How is language evolving on the internet? In this series on internet linguistics, Gretchen McCulloch breaks down the latest innovations in online communication.

Do you pronounce gif with a hard g as in get or with a soft g as in gem? It's a question that people won't stop arguing about on the internet.

But why are we so confused? Why is each camp so passionate about being right? And is there in fact a right way to pronounce gif?

Sure, the creator of the gif, Steve Wilhite, prefers a soft g, and sure, gif originated as an acronym for graphics interchange format, but inventors aren't always good at naming (the zipper was originally called the "clasp locker"), and acronyms aren't always pronounced like their roots (the "a" in NATO isn't the same as the "a" in Atlantic). In truth, language is far more democratic.

So Michael Dow, a linguistics professor at Université de Montréal, decided to investigate a different way, and I talked with him about his findings. The idea is, people decide how to pronounce a new word based on its resemblance to words they're already familiar with. So we can all agree on how to pronounce snapchat because it's made up of familiar words snap and chat, and we don't have any problems with blog because it rhymes with frog, log, slog, and so on, but we have no idea how to pronounce doge because there aren't any other common English words that end in -oge.

The problem with gif isn't the back half—we already know how to pronounce if. The problem is the front half: Does the i make the g soft or not? It's clearly not an absolute yes or no—there are English words in both categories: gift has a hard g before i, whereas gin has a soft g before i. What matters is the frequency. So Dow looked at a large corpus of 40,000 unique words with their frequency and pronunciation taken from The English Lexicon Project. Of these words, how many were like gift (hard g) and how many were like gin (soft g)?

Dow found 105 words in the corpus that had "gi" somewhere in their spelling, not counting variations on the same word, like gift/gifts or geography/geographical.

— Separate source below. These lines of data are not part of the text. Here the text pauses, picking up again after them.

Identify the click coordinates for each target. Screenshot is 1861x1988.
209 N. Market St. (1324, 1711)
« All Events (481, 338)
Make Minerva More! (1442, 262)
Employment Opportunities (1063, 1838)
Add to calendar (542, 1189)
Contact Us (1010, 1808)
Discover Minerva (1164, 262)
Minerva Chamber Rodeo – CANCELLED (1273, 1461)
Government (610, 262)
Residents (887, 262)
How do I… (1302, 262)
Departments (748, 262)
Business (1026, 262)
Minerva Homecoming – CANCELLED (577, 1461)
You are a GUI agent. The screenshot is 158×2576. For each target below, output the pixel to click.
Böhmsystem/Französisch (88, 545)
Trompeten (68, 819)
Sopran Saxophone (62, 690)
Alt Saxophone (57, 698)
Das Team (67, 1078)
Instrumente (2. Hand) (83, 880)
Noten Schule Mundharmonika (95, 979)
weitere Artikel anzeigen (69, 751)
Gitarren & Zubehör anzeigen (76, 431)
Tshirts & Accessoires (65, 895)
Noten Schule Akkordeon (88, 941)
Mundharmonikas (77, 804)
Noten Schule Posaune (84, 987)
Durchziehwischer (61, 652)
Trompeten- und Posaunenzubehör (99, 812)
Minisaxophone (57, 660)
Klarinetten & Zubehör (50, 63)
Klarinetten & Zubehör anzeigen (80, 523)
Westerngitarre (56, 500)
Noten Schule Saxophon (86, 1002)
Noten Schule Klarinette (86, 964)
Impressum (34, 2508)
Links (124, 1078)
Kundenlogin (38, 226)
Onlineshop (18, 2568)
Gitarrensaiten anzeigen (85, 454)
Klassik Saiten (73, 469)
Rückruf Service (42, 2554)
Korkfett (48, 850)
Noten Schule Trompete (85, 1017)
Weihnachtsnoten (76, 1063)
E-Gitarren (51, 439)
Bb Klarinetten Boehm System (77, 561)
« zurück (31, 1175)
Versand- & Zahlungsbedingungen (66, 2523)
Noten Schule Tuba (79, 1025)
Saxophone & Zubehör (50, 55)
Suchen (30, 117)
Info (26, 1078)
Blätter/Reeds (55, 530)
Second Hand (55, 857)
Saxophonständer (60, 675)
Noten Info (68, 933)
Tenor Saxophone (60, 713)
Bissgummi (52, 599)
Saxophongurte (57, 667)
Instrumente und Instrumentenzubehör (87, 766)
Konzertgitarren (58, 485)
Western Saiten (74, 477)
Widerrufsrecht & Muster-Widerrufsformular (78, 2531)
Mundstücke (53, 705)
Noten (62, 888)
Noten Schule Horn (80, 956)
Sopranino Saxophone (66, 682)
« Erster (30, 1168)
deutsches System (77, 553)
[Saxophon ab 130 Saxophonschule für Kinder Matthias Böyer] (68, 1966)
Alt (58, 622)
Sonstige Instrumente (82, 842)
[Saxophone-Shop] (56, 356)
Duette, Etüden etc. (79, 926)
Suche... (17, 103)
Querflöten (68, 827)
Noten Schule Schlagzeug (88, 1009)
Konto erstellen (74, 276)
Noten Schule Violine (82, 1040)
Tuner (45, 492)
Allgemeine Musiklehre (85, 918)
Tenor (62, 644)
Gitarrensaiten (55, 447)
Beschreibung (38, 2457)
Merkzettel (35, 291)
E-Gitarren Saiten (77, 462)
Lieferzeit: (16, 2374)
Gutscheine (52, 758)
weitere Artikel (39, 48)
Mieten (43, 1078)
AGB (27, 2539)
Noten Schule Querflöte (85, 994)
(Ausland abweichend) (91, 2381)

At first glance, it looks like the gin group wins—there were 68 "gi" words that were pronounced with a soft g as in gin, but only half as many (37) that were pronounced with a hard g as in gift

Case closed? Not so fast. Although there are more soft g words, they don't get used as often. The least common word in the entire list was "tergiversate," which I had to look up—it apparently means "make conflicting or evasive statements; equivocate," and it's pronounced with a soft g. Rounding out the bottom eight are some more soft "gi" words you probably don't use every day: "gimcrack," "excogitate," "elegiac," "flibbertigibbet," "corrigible," "gibbet," and "giblet." Hard "gi" words don't show up until the ninth and tenth least common: "muggins" and "girt."

By contrast, the most-used words tend to be pronounced with hard g: Dow found that hard "gi" words were used overall around 10 thousand times in the corpus, whereas soft "gi" words were only used 4 thousand times. And our most-frequent list starts with four hard g words: "give" (#1), "begin" (#2), "girl" (#4) compared to "magic" (#3) and "engine" (#5). And "give" in particular is extraordinarily common—it's used almost four times as much as the next most common word, "begin." 

So in order to know what expectations we're approaching an unfamiliar "gi" word with, we need to balance the fact that there are twice as many soft g words but we use the hard g words twice as often—and it turns out, when Dow did a calculation known as the log frequency that does exactly this, the hard g words and the soft g words end up almost exactly the same.

And it doesn't matter what else we take into consideration. Want to compare only words that begin with "gi," to avoid the potential confounds of "magic" or "begin"? Again, when we take all factors into consideration, Dow found that they were the same.

Want to compare only monosyllables, and avoid "giant" or "forgive"? Yep, still the same.

In other words, when you see a new word starting with "gi," your previous exposure to "gi" words is basically telling you to flip a coin—it's just as likely that you'll decide to pronounce it with a hard g as with a soft g. And you'll never find an overwhelming enough piece of counter-evidence to get you to change your mind. Which probably means we'll be fighting the gif pronunciation war for generations to come.